The second tab adds the path to the cwd to the minibuffer.  On my machine 
the minibuffer will look like::

    Enter File Name: c:\leo-repo\leo-editor

ga.do_tab has a special case (hack) to handle the second tab. Details in 
the P.S.

Happily, the special case suggests a way to do tab cycling cleanly.

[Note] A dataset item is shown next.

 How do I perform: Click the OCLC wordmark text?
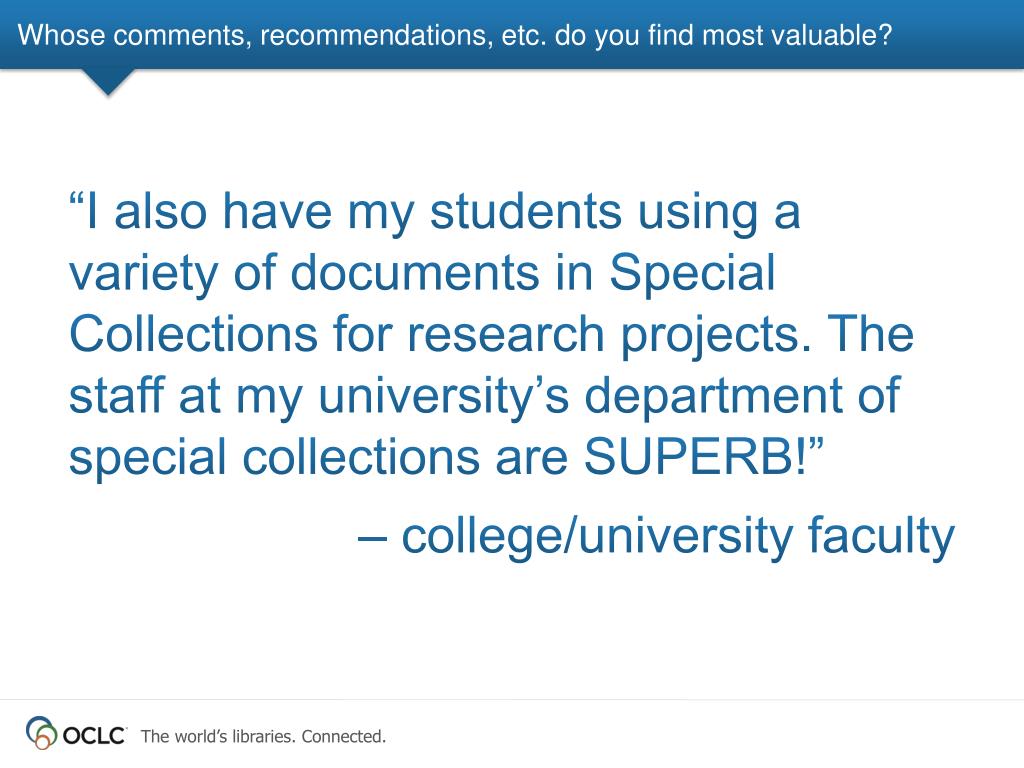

The special case tests whether there is exactly one completion remaining.  
If so, no tab cycling is possible.

If there are several possible completions, then we aren't going to switch 
to filename completions ;-)

But if there are several possible completion, why not use the *ordered* 
list of completions as a guide?  It may be possible to cycle through the 
various completions using *localized* and *stateless* code. The idea is to 
compare the contents of the minibuffer (ga.get_label) with the list of 
completions. If there is a match, we set the label to the *next* completion 
(modulo the number of completions).

I'll do this if and *only* if a) it can be done cleanly in one place and b) 
it fixes the problems with previous tab cycling.

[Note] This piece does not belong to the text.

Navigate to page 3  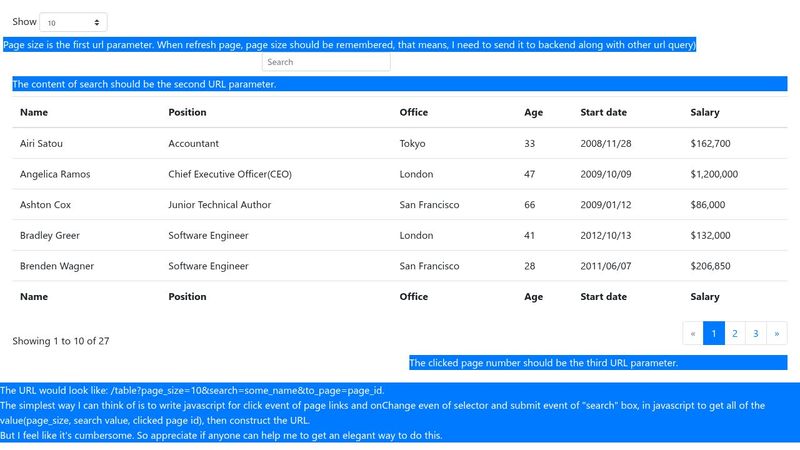click(x=756, y=333)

So yesterday's work has paid off in another way.  This approach would not 
have been visible to me in the old code base.

Edward

P.S. (Engineering Notebook):

Here are the details of the tab hack in ga.do_tab and (mostly) in its 
helper, ga.do_colon_command.

After command completions have been computed, if the command starts with a 
colon and there is exactly one remaining completion, ga.do_colon_command 
calls k.getFileName (yet another state handler!) with a callback.  When 
k.getFileName returns, it calls the callback, which then calls the colon 
command with an event that contains a "get_arg_value" field containing the 
file path.  The vim code for the ":tabnew" command uses this file path if 
it exists, otherwise it calls k.getArg to get it.  Whew.

P.P.S.  (Engineering Notebook):

This morning I cleaned up all calls to k.setLabelBlue and k.getArg as 
follows:

1. k.setLabelBlue now *always* protects its arguments.  There are a few 
cases where a command wants to have part of the minibuffer be protected, 
and part not.  In that case, the code uses k.extendLabel to add the 
unprotected part.  For example::

    k.setLabelBlue('Delete File: ')
    k.extendLabel(os.getcwd() + os.sep)

2. This makes the prefix argument to k.getArg redundant.  (Trust me).  No 
call to k.getArg now use the prefix argument.  For example, the code above 
is now followed by::

     k.getArg(event,'delete_file',1,self.deleteFile) ### ,prefix=prefix)

These cleanups allow me to deprecate the prefix argument.  This is *sooooo* 
important because it simplifies some of the trickiest parts of ga.get_arg.